Weigering omgevingsvergunning en nieuwe beslissing op bezwaar met betrekking tot gelijkheidsbeginsel

In deze uitspraak beoordeelt de Rechtbank Gelderland het beroep van eisers tegen de nieuwe beslissing op bezwaar van 31 januari 2023, waarbij het college van burgemeester en wethouders van de gemeente Apeldoorn een omgevingsvergunning heeft geweigerd voor het plaatsen van een carport met berging. De rechtbank heeft eerder in een uitspraak van 30 september 2022 geoordeeld dat het college de beslissing op bezwaar van 3 september 2021 moest heroverwegen. In de nieuwe beslissing op bezwaar heeft het college de omgevingsvergunning voor de erfafscheiding verleend, maar de weigering voor de carport met berging in stand gelaten. Eisers hebben in hun beroep enkel gronden aangevoerd die betrekking hebben op de carport en de toegangspoort.

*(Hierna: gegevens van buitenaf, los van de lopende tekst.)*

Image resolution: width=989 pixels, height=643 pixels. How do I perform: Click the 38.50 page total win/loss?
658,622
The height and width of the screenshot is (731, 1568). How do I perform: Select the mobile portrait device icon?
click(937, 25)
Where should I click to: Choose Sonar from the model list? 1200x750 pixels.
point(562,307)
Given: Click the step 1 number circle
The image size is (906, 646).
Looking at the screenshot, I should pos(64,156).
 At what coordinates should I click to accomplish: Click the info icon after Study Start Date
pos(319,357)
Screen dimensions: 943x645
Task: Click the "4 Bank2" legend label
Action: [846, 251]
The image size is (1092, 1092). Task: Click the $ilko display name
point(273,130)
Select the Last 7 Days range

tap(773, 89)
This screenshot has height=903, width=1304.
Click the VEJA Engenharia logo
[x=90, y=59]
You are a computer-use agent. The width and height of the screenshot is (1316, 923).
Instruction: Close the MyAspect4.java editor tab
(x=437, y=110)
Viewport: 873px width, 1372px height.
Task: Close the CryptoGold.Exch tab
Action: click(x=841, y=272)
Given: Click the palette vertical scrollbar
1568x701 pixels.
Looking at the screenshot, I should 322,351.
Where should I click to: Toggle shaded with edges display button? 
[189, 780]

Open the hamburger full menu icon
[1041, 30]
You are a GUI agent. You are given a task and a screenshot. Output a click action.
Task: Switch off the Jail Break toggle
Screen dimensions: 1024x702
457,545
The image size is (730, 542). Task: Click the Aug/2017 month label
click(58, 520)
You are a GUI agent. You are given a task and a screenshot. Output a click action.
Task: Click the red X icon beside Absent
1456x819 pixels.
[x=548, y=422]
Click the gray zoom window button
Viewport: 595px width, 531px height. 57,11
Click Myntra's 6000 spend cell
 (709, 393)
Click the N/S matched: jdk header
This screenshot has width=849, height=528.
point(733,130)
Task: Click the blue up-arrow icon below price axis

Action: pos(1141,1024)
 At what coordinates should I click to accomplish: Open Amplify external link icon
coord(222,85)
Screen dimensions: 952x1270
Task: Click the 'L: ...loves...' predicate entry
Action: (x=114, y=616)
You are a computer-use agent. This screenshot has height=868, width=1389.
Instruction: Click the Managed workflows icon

De rechtbank oordeelt dat het college onvoldoende heeft gemotiveerd waarom de nadere eisen die aan de situering van de carport zijn gesteld, niet in strijd zijn met het gelijkheidsbeginsel. De rechtbank stelt vast dat de eerdere uitspraak in rechte vaststaat en dat nieuwe beroepsgronden niet kunnen worden ingebracht, tenzij er nieuwe feiten of omstandigheden zijn. De rechtbank vernietigt de beslissing op bezwaar van 31 januari 2023, maar laat de rechtsgevolgen in stand omdat het college tijdens de zitting alsnog toereikend heeft gemotiveerd waarom het beroep op het gelijkheidsbeginsel niet slaagt. De rechtbank veroordeelt het college tot vergoeding van de proceskosten van eisers.

Uitspraak

RECHTBANK GELDERLAND
Zittingsplaats Arnhem
Bestuursrecht
zaaknummer: ARN 23/1588

uitspraak van de enkelvoudige kamer van

in de zaak tussen

[eiser 1] [eiser 2] uit [plaats 1] , eisers

(gemachtigde: [naam gemachtigde 1] ),
en

het college van burgemeester en wethouders van de gemeente Apeldoorn

(gemachtigde: [naam gemachtigde 2] ).

Inleiding

1. In deze uitspraak beoordeelt de rechtbank het beroep van eiser tegen de nieuwe beslissing op bezwaar van 31 januari 2023.
1.1.
Het college heeft op het beroep gereageerd met een verweerschrift.
1.2.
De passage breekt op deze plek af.